• SET PROBLEM
Rewrite as a numbered list the part of the entries that opens with the line containing "You are a GUI" and runs through the end of the entries, skipping blank lines and leaving out the pictures.
* START DATASET CONTENT *
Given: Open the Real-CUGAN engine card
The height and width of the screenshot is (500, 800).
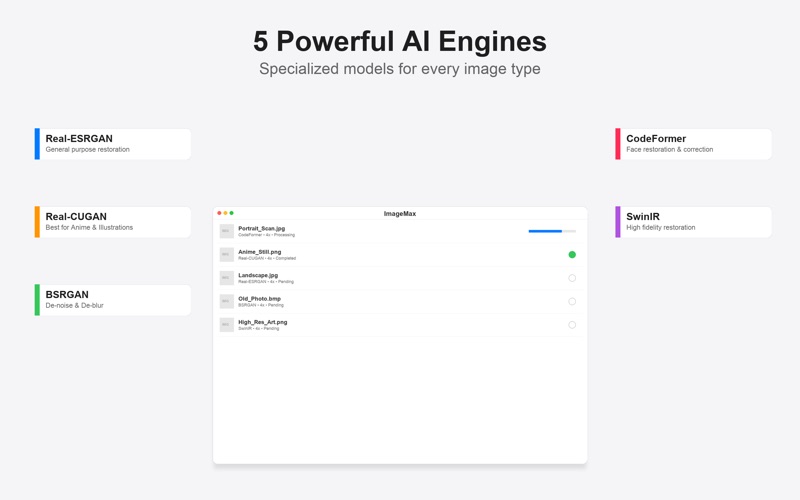Looking at the screenshot, I should pyautogui.click(x=113, y=222).
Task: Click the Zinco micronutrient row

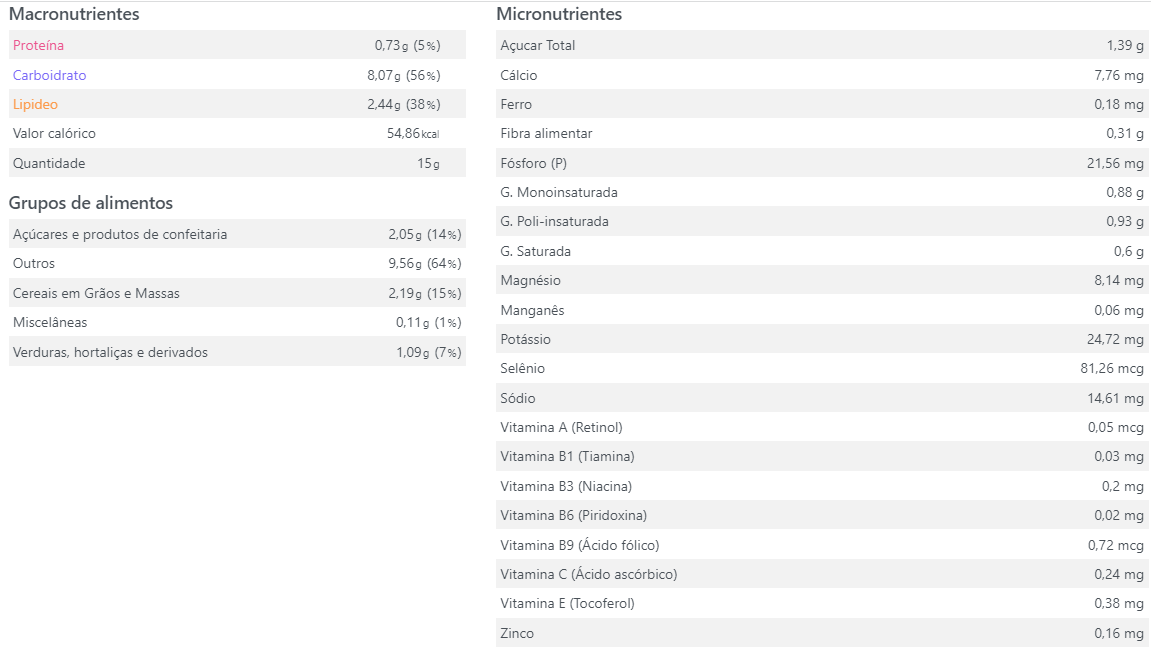Action: 822,633
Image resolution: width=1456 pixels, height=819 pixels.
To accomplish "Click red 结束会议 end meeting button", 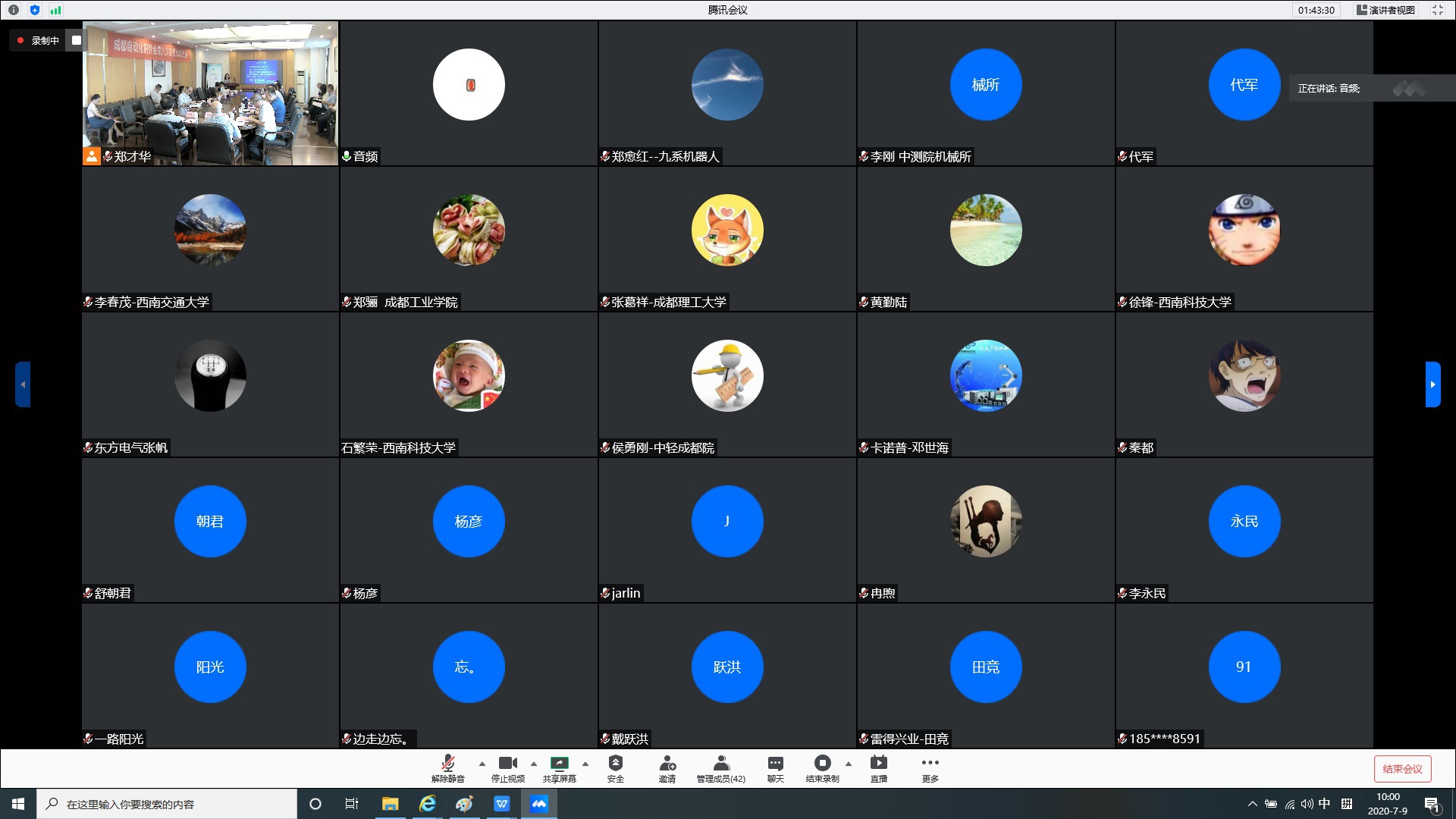I will (1402, 769).
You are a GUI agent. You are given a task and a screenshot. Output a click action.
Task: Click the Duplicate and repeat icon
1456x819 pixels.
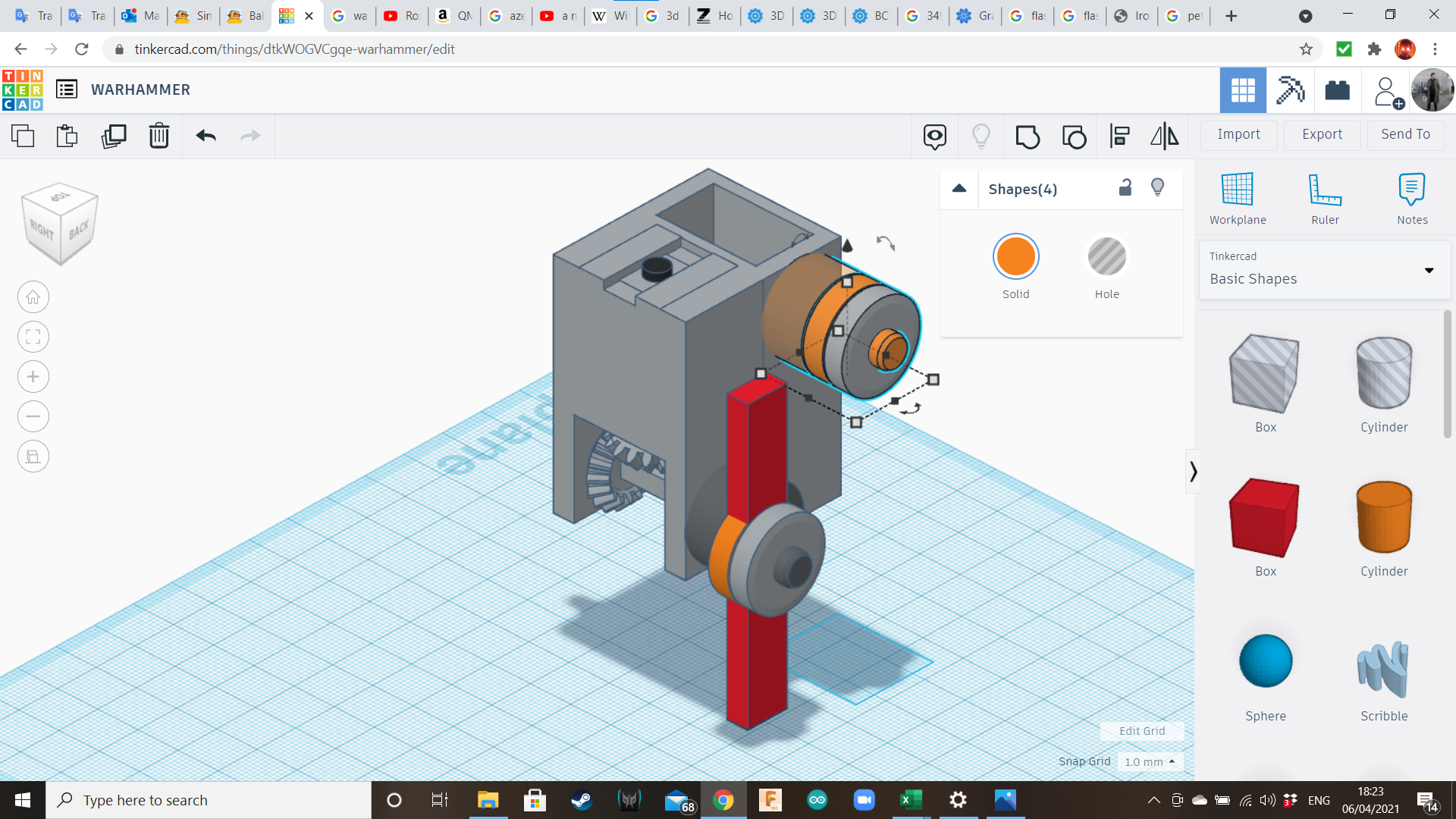click(114, 136)
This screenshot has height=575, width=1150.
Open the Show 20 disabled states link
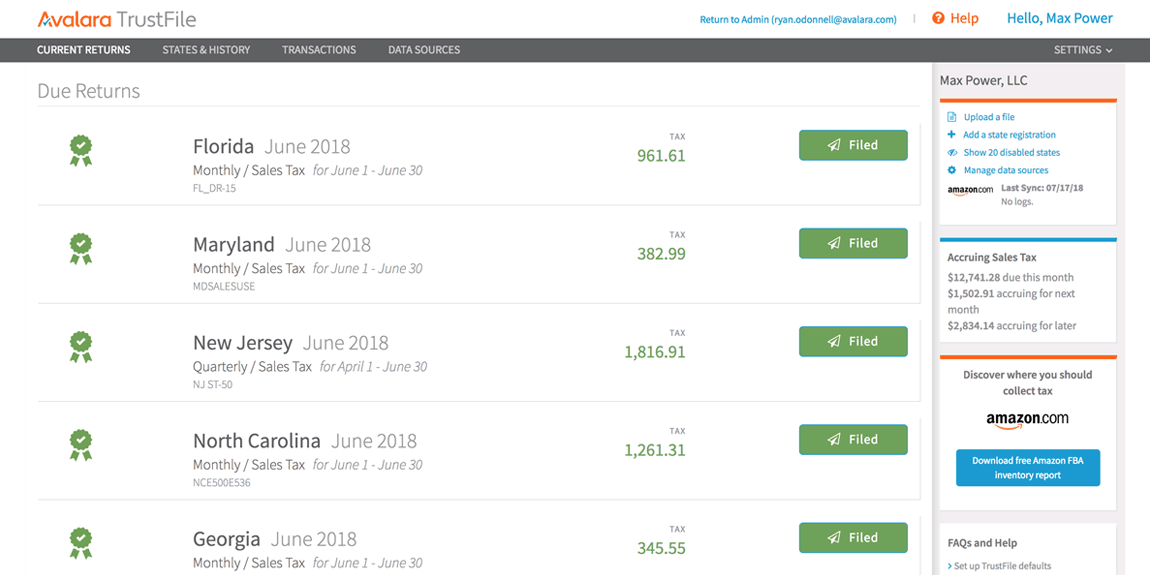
* END DATASET CONTENT *
• PROBLEM SOLUTION
1. You are a GUI agent. You are given a task and a screenshot. Output a click action.
2. Task: Click the Duplicate and repeat icon
3. 1456x819 pixels.
4. click(114, 136)
5. This screenshot has height=575, width=1150.
6. Open the Show 20 disabled states link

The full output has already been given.